*WHAT THIS TASK INVOLVES*: Return only that part of the material below which starts with the line containing "[Discord] (296, 1342)" and goes on through the line containing "[Share on Linkedin]", restated exactly.

*WORKING DATA*:
════

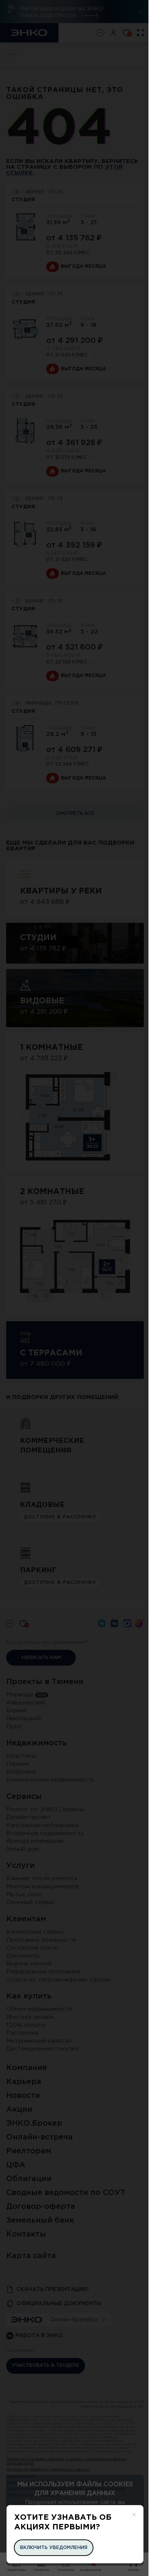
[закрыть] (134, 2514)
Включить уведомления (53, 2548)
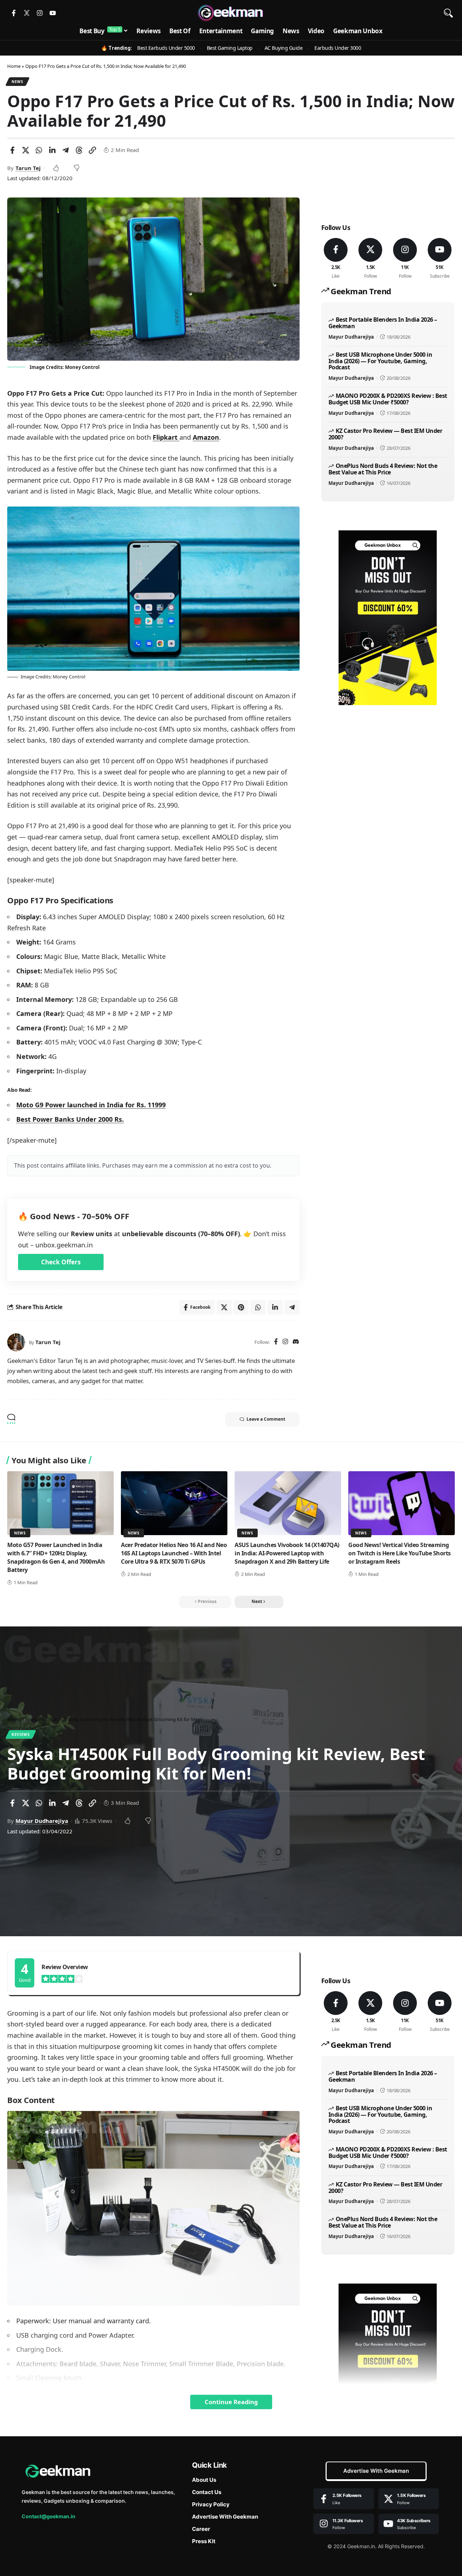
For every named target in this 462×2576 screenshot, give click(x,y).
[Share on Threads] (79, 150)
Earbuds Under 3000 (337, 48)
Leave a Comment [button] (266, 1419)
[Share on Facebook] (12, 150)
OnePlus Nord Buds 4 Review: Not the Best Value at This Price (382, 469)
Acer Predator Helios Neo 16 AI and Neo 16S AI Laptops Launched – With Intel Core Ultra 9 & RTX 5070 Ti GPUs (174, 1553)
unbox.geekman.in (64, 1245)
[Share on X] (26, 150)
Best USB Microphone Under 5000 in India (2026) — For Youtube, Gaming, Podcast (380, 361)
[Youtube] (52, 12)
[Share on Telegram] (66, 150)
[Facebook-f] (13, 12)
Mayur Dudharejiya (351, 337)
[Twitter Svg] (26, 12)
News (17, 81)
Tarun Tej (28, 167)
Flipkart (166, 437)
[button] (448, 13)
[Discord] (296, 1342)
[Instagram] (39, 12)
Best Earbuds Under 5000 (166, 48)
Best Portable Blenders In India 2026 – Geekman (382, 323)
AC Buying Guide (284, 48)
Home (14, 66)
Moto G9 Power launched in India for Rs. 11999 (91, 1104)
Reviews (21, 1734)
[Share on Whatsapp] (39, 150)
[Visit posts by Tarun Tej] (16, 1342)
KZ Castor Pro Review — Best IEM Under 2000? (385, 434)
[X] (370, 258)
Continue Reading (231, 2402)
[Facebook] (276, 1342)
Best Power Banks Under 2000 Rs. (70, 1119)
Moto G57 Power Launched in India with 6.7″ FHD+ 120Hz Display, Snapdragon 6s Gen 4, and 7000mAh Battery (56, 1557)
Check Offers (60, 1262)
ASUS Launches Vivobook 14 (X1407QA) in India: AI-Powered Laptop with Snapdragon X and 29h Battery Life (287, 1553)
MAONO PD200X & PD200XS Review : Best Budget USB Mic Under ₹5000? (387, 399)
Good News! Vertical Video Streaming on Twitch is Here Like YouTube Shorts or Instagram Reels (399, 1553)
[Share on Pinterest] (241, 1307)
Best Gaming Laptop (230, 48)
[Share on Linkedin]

════

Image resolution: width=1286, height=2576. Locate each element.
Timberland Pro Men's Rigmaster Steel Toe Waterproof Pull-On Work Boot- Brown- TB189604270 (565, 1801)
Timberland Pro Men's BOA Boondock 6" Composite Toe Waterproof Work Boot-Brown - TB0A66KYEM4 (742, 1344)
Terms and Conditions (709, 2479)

════

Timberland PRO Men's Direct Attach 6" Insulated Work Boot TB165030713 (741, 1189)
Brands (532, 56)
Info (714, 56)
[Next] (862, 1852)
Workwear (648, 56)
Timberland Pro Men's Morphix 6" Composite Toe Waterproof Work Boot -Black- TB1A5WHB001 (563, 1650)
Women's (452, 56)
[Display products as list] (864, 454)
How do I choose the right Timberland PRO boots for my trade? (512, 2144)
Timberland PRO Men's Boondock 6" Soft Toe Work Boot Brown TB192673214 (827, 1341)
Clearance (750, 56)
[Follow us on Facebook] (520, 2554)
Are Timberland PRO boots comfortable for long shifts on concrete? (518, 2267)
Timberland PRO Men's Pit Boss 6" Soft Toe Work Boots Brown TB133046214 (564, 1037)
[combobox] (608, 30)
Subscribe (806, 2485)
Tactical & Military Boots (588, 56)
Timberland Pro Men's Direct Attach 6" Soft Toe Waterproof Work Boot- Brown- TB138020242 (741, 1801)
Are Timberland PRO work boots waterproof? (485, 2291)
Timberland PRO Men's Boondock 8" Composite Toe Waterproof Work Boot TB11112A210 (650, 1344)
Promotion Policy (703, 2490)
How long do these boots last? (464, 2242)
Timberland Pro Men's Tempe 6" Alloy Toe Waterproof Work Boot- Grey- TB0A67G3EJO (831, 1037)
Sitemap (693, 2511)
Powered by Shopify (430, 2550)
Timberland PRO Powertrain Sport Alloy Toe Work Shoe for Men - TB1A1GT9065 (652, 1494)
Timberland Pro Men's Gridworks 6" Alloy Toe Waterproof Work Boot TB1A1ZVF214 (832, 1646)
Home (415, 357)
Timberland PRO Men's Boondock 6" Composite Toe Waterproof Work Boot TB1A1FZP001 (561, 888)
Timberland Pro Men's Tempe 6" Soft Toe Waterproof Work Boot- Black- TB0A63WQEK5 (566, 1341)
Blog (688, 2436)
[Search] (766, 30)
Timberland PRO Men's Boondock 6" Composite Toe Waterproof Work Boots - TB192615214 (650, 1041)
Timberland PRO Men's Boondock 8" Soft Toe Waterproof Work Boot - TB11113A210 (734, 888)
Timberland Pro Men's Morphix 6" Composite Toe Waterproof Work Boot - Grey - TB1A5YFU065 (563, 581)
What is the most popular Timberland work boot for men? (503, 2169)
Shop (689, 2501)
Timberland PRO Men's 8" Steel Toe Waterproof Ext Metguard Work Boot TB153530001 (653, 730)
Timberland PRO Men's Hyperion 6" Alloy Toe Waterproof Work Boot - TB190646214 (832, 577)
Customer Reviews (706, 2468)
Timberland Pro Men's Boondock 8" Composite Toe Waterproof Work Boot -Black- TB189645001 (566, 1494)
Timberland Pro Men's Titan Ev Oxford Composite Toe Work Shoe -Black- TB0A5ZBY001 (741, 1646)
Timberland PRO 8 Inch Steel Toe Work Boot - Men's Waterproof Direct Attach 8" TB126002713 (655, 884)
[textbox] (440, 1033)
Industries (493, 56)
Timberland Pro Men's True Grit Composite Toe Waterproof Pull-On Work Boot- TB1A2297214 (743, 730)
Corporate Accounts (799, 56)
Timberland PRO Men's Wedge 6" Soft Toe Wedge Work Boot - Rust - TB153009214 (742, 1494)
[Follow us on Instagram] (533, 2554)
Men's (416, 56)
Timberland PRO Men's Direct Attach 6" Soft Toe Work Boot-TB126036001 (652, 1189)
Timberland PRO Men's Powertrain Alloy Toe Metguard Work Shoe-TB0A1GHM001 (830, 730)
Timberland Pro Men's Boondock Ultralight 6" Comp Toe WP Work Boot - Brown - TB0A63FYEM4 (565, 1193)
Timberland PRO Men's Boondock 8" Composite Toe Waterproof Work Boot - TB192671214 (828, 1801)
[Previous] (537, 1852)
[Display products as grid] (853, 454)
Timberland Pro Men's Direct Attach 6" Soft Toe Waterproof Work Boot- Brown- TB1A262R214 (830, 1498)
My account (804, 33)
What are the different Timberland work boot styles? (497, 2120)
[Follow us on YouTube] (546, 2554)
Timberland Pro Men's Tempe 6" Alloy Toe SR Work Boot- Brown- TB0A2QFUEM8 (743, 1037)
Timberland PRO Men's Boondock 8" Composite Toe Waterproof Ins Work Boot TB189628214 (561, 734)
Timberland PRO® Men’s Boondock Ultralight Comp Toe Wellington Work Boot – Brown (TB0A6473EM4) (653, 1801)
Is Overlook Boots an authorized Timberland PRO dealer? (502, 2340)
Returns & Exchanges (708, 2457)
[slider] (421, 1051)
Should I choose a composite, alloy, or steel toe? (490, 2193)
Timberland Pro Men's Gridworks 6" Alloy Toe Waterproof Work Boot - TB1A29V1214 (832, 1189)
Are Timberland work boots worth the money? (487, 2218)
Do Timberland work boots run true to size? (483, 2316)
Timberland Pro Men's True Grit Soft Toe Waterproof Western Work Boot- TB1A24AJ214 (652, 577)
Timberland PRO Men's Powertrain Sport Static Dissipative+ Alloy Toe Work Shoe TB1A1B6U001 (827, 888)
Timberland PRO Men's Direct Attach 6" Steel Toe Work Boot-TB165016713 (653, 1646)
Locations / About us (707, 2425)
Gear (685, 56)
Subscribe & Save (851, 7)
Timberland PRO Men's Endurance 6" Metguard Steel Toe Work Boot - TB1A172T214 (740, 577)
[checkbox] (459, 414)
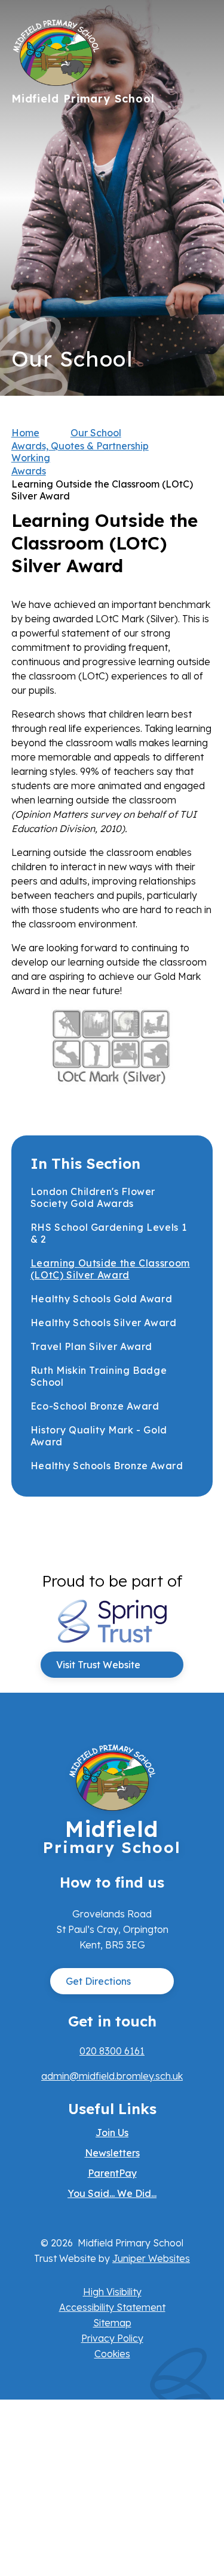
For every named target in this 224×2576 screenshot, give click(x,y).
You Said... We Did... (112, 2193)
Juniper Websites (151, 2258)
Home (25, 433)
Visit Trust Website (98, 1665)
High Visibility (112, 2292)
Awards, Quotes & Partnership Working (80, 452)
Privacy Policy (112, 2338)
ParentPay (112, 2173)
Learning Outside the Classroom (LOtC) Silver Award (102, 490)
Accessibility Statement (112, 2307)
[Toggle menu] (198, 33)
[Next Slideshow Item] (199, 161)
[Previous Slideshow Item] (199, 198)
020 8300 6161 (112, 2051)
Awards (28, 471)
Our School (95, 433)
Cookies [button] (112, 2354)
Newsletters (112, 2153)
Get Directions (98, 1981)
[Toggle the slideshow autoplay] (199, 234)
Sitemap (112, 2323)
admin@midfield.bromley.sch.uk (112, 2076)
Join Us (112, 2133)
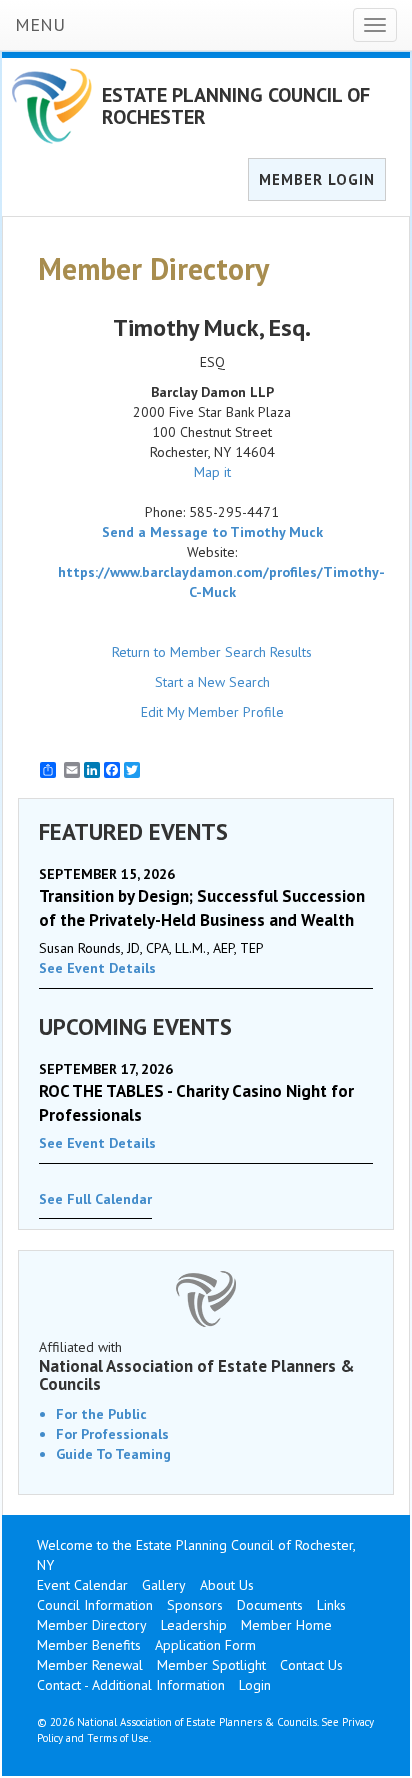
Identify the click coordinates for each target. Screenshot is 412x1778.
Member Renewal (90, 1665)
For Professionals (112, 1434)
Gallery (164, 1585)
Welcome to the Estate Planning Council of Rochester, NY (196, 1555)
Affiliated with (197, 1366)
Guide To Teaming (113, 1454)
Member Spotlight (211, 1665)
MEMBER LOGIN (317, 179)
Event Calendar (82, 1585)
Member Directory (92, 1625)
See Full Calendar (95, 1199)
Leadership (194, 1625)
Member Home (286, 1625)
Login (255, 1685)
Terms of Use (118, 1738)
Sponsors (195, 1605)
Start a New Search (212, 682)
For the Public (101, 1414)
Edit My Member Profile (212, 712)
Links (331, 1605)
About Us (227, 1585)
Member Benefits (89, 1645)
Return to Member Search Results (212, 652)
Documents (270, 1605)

════

*WRITTEN RESPONSE*:
[Discord] (296, 1342)
[Instagram] (39, 12)
Best Earbuds Under 5000 (166, 48)
Best Portable Blenders In India 2026 – Geekman (382, 323)
AC Buying Guide (284, 48)
Home (14, 66)
Moto G9 Power launched in India for Rs. 11999 (91, 1104)
Reviews (21, 1734)
[Share on Whatsapp] (39, 150)
[Visit posts by Tarun Tej] (16, 1342)
KZ Castor Pro Review — Best IEM Under 2000? (385, 434)
[X] (370, 258)
Continue Reading (231, 2402)
[Facebook] (276, 1342)
Best Power Banks Under 2000 Rs. (70, 1119)
Moto G57 Power Launched in India with 6.7″ FHD+ 120Hz Display, Snapdragon 6s Gen 4, and 7000mAh Battery (56, 1557)
Check Offers (60, 1262)
ASUS Launches Vivobook 14 (X1407QA) in India: AI-Powered Laptop with Snapdragon X and 29h Battery Life (287, 1553)
MAONO PD200X & PD200XS Review : Best Budget USB Mic Under ₹5000? (387, 399)
Good News! Vertical Video Streaming on Twitch is Here Like YouTube Shorts or Instagram Reels (399, 1553)
[Share on Pinterest] (241, 1307)
Best Gaming Laptop (230, 48)
[Share on Linkedin]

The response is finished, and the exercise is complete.